What to produce: Please reproduce the lines of the listing below without any change, beginning with the line that contains "Where should I click to: Click the blue 搜索" and continuing through the line that contains "(1560, 286)".
---------- Dataset
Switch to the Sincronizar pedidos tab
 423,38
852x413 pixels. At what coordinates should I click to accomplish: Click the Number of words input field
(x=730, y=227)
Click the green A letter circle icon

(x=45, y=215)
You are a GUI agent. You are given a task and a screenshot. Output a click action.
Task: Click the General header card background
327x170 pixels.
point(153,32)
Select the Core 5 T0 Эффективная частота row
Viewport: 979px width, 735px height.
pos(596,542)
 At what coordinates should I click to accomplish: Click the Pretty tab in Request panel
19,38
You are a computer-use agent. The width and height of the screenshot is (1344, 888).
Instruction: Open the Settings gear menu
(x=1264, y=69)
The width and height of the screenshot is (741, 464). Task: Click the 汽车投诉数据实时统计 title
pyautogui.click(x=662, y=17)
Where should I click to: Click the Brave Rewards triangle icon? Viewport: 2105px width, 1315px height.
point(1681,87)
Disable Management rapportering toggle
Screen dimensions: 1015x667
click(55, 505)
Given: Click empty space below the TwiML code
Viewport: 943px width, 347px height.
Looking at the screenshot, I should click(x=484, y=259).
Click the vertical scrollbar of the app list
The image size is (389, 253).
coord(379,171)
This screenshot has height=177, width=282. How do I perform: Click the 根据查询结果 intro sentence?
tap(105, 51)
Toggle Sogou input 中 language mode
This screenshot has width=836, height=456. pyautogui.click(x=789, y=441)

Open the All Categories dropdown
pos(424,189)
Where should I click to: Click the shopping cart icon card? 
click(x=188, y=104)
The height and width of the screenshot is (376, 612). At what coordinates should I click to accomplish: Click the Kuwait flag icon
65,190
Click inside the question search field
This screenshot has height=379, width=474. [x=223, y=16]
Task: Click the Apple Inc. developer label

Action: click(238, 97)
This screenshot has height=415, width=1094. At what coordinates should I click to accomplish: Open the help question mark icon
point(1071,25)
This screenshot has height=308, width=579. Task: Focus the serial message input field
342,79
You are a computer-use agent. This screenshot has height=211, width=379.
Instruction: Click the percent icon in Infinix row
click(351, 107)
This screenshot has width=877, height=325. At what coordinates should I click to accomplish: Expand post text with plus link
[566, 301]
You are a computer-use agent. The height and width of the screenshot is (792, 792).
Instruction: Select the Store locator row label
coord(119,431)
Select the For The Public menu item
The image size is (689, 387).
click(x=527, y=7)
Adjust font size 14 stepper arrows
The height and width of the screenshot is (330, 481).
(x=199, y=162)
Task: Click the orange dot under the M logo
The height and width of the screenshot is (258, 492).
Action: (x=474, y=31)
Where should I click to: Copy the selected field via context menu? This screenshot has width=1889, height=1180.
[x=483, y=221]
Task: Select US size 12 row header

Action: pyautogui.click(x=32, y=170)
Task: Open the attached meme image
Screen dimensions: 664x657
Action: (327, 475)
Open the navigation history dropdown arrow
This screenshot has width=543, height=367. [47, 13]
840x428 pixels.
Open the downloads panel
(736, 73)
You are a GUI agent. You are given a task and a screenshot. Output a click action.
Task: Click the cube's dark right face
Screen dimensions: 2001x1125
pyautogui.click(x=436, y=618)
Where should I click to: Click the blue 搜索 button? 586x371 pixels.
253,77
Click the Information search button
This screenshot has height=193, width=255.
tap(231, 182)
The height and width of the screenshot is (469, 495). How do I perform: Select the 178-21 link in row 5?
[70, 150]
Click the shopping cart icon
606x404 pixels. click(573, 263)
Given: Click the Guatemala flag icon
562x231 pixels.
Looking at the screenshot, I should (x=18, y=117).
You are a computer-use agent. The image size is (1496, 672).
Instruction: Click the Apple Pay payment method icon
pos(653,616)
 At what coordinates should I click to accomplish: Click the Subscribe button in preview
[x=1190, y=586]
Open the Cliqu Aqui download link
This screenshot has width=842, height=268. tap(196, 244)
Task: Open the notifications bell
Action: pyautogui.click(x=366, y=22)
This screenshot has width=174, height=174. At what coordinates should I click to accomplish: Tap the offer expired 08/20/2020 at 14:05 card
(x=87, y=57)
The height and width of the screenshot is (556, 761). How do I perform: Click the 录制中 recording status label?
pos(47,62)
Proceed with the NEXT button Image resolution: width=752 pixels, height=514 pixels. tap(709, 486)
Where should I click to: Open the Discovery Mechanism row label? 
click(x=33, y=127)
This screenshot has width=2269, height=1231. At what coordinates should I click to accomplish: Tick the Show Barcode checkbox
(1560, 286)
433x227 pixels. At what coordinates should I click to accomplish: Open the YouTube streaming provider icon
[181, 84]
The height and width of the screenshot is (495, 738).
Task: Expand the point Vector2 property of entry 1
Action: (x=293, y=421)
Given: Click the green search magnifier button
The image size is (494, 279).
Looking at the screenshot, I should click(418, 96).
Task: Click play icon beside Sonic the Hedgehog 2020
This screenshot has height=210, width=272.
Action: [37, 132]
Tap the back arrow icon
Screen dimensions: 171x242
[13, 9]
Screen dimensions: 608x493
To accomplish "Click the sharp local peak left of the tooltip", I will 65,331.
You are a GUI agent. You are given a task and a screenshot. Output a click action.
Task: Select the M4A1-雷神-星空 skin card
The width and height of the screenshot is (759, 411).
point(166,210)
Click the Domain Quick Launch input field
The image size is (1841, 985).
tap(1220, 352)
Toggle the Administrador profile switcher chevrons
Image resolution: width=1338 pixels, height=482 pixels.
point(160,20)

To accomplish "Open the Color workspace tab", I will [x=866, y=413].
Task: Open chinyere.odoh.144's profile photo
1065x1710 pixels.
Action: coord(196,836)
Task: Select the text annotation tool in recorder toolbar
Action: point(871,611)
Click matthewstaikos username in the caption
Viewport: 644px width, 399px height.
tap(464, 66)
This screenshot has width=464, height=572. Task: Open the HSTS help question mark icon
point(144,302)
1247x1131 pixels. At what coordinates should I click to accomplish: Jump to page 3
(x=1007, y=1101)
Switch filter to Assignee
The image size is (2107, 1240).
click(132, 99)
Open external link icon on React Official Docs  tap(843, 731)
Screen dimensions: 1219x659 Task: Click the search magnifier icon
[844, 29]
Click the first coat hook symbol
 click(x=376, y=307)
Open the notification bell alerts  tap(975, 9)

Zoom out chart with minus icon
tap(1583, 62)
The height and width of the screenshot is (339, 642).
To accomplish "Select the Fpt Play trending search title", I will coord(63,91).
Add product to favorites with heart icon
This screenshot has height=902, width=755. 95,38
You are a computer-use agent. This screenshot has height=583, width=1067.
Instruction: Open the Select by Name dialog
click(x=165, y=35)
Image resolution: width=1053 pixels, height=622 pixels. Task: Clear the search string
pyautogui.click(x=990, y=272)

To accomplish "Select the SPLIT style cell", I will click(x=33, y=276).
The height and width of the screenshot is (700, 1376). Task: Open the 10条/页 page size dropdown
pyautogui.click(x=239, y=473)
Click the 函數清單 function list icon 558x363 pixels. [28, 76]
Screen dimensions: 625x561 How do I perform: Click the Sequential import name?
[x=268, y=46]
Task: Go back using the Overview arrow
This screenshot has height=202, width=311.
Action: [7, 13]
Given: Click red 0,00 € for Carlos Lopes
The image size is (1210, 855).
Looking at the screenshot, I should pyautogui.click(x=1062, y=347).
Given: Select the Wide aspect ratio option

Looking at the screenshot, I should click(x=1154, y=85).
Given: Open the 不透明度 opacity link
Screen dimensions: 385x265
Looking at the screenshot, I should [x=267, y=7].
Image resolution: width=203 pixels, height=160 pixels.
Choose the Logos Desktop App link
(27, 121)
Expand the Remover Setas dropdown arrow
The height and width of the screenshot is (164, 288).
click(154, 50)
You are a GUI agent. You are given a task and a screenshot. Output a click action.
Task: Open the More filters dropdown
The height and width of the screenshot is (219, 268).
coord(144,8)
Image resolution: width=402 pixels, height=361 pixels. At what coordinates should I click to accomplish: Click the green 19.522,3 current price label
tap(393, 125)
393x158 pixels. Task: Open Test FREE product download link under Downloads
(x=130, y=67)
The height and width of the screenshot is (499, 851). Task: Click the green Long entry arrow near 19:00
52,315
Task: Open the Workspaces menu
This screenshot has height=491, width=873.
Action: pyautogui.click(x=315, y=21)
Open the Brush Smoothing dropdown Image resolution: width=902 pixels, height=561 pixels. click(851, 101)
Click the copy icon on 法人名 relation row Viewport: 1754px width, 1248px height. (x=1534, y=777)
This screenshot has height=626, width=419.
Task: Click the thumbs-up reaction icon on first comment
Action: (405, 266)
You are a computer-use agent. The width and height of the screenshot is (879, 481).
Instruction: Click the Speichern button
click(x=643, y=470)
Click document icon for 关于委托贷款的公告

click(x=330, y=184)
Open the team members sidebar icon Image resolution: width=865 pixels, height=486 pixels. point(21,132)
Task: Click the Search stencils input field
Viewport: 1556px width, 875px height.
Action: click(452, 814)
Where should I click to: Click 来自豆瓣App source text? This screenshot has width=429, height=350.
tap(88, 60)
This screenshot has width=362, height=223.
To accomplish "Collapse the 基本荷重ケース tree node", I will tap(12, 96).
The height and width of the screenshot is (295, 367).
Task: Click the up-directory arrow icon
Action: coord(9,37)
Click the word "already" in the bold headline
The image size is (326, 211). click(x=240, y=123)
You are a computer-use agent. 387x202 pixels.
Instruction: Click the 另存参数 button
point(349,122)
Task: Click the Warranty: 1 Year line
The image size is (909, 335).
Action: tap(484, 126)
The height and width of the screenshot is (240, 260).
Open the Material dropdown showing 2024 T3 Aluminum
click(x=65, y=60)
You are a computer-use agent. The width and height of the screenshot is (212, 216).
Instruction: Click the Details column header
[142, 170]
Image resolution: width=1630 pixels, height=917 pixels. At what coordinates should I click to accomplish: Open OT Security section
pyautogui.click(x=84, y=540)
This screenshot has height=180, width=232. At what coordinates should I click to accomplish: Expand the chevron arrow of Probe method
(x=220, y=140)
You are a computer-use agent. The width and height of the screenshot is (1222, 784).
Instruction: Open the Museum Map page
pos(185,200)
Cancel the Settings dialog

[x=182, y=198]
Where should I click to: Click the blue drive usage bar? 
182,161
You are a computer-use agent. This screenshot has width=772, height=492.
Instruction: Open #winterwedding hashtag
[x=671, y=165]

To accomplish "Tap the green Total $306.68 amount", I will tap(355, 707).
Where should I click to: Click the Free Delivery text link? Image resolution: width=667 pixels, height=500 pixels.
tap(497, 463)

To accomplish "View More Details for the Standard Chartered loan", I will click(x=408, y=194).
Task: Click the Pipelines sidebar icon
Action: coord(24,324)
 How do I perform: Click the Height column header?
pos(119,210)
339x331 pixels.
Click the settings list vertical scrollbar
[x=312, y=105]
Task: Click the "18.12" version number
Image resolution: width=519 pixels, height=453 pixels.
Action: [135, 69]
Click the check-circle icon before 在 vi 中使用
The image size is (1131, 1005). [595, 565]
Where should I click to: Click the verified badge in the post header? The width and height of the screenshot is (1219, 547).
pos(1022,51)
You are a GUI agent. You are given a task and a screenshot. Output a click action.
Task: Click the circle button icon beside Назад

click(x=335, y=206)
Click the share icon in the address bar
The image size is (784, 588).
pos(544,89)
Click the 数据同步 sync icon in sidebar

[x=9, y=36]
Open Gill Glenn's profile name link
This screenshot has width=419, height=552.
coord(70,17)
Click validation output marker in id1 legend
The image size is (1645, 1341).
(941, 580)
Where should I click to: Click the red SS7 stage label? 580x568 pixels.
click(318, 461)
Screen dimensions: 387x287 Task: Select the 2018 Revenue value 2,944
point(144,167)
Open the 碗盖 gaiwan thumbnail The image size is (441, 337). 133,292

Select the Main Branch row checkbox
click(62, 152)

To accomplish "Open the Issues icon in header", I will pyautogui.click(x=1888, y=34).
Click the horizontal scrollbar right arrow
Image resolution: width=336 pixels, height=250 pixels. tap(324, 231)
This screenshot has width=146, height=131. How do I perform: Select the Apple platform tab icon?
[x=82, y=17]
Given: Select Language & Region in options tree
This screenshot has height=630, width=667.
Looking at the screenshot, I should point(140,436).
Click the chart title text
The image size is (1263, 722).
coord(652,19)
--------------------
Written solution:
Where should I click to: Click the blue 搜索 button? 586x371 pixels.
253,77
Click the Information search button
This screenshot has height=193, width=255.
tap(231, 182)
The height and width of the screenshot is (469, 495). How do I perform: Select the 178-21 link in row 5?
[70, 150]
Click the shopping cart icon
606x404 pixels. click(573, 263)
Given: Click the Guatemala flag icon
562x231 pixels.
Looking at the screenshot, I should (x=18, y=117).
You are a computer-use agent. The image size is (1496, 672).
Instruction: Click the Apple Pay payment method icon
pos(653,616)
 At what coordinates should I click to accomplish: Click the Subscribe button in preview
[x=1190, y=586]
Open the Cliqu Aqui download link
This screenshot has width=842, height=268. tap(196, 244)
Task: Open the notifications bell
Action: pyautogui.click(x=366, y=22)
This screenshot has width=174, height=174. At what coordinates should I click to accomplish: Tap the offer expired 08/20/2020 at 14:05 card
(x=87, y=57)
The height and width of the screenshot is (556, 761). How do I perform: Click the 录制中 recording status label?
pos(47,62)
Proceed with the NEXT button Image resolution: width=752 pixels, height=514 pixels. tap(709, 486)
Where should I click to: Open the Discovery Mechanism row label? 
click(x=33, y=127)
This screenshot has width=2269, height=1231. At what coordinates should I click to accomplish: Tick the Show Barcode checkbox
(1560, 286)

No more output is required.